Philippe se réveilla en sursaut, en sueur.
Les images de son cauchemar dansaient encore devant ses yeux.
Il s’agissait de son fils Jonathan.
Il était méconnaissable : les cheveux clairsemés, blancs, un filet de bave au coin de la bouche et un appareil auditif dans chaque oreille. Son visage avait ses traits d’enfant, quand il le faisait sauter sur ses genoux en rentrant du travail.
Autour de lui flottait une insoutenable odeur de merde, comme s’il avait porté des couches souillées.
Complètement avachi dans un fauteuil roulant, les yeux dans le vague, il lançait de temps en temps, d’une voix étonnamment claire, un mot paraissant dénué de sens mais que Philippe ne reconnaissait que trop bien :
| “ninnetennedo dé esse”… “pé esse pé”… “ouifi”…“ “aïepode”… “aïefone”… “èmepétroi”… “blaqueberi”… “ouii”… “noquia”… “plèstéchieun”…“haut rang je”… “boui-boui gue”… “esse effe erre”… | |
Pour desserrer l’étau de l’inquiétude qui l’étreignait, Philippe se leva d’un bond. Il voulait voir Jonathan dormir. Pour se rassurer.

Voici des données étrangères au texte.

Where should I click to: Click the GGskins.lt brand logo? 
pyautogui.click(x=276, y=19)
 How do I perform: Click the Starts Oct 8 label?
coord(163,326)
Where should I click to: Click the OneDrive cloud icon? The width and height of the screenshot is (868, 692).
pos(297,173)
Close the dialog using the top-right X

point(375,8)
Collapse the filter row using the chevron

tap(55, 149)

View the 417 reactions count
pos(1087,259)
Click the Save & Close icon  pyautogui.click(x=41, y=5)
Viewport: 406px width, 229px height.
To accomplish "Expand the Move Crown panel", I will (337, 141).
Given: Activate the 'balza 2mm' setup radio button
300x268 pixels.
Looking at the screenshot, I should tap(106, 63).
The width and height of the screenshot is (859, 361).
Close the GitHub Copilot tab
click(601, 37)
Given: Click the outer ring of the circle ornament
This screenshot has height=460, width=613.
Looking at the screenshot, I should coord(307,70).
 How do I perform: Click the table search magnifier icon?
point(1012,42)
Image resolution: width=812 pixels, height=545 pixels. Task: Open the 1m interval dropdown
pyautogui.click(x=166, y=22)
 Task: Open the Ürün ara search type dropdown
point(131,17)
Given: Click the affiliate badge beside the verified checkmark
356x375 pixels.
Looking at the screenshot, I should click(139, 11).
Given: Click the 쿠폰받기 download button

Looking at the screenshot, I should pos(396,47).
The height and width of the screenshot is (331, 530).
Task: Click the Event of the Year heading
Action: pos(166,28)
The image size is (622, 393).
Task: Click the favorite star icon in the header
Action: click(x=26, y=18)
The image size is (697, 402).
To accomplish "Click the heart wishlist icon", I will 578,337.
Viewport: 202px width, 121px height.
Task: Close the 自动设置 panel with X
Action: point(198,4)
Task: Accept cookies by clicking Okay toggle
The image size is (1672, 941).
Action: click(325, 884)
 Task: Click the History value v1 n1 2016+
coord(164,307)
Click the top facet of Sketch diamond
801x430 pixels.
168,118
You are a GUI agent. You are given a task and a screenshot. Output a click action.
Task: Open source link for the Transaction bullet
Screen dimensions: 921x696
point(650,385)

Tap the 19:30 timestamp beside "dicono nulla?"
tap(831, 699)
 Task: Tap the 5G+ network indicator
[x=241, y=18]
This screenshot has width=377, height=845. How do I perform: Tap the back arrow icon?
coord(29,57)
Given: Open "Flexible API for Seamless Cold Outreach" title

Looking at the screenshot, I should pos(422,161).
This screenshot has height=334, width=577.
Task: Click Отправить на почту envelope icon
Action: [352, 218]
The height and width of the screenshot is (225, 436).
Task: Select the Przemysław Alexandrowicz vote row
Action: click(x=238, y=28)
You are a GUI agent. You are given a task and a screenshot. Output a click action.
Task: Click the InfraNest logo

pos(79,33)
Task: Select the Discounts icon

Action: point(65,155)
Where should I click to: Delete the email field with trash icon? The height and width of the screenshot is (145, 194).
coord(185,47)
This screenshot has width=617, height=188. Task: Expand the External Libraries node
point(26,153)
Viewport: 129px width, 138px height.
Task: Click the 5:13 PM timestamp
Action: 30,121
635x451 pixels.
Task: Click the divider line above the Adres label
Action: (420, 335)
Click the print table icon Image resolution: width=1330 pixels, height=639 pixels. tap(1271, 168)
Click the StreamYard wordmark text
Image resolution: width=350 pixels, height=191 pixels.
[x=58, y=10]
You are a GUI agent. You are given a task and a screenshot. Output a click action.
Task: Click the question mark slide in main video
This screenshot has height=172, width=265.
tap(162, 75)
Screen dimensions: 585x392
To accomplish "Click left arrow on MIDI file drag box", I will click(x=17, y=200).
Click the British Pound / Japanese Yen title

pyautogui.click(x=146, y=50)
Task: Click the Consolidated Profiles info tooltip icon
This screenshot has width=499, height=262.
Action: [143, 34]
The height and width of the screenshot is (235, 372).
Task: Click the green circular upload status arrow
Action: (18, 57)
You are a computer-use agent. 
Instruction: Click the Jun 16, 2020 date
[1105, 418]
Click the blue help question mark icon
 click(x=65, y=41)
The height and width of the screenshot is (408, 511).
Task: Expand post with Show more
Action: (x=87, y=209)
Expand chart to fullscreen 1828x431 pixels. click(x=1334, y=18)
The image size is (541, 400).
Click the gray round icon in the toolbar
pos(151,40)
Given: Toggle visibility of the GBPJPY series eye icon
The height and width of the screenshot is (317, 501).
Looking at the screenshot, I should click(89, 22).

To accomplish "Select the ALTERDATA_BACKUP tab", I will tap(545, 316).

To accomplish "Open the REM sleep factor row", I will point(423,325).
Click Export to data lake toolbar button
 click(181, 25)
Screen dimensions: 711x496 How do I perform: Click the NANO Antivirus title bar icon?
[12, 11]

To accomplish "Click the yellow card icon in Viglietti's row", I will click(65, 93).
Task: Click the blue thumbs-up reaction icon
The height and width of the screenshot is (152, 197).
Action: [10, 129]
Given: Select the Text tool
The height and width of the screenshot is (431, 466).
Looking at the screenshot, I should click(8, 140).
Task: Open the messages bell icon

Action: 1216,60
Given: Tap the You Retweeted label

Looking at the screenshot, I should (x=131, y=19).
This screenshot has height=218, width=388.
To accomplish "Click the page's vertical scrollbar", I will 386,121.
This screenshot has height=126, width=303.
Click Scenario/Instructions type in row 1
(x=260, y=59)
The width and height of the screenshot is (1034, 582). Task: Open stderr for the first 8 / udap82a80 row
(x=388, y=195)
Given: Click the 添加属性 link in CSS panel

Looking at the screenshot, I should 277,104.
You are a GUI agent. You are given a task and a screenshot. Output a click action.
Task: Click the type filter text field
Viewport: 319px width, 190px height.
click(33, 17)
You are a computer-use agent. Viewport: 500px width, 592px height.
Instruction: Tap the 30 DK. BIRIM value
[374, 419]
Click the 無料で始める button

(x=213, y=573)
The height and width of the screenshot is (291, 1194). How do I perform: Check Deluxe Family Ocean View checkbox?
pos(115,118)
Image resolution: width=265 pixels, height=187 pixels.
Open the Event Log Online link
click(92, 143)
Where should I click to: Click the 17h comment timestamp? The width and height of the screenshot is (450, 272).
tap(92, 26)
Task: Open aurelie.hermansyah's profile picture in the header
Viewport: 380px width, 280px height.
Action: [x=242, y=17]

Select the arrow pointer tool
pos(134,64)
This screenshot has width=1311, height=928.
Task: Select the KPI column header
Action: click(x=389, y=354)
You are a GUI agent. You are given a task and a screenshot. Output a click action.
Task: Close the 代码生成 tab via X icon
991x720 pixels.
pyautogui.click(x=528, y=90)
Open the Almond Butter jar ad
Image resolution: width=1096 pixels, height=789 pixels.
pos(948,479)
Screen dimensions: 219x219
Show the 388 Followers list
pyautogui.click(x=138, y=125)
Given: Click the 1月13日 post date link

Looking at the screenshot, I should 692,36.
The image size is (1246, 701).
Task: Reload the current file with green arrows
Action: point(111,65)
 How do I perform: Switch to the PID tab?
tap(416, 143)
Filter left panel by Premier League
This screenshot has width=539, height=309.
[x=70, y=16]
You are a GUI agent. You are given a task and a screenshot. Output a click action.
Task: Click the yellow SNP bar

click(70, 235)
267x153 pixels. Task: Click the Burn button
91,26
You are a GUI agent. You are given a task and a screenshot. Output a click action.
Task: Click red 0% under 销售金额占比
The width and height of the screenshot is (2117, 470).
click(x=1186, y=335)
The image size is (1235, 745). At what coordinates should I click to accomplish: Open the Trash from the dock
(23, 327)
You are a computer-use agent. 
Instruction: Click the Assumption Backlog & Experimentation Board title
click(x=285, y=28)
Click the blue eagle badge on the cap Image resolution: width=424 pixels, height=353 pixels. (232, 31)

Il jeta un œil au radioréveil. 3h35.
Dans le couloir, un rai de lumière filtrait sous la porte de la chambre de son fils.
Ne dormait-il pas encore ? Philippe savait que le samedi, Jonathan veillait plus tard que les autres soirs, mais tout de même…
Millimètre par millimètre, il baissa la poignée de la porte. Son cœur battait la chamade. Comme le jour où, enfant, il avait ouvert la porte de la chambre de ses parents, intrigué par des sons inconnus qui l’avaient réveillé. Il avait cru voir des mouvements étranges, comme une bagarre, avant que son père surgisse devant lui et le prenne dans ses bras pour le recoucher.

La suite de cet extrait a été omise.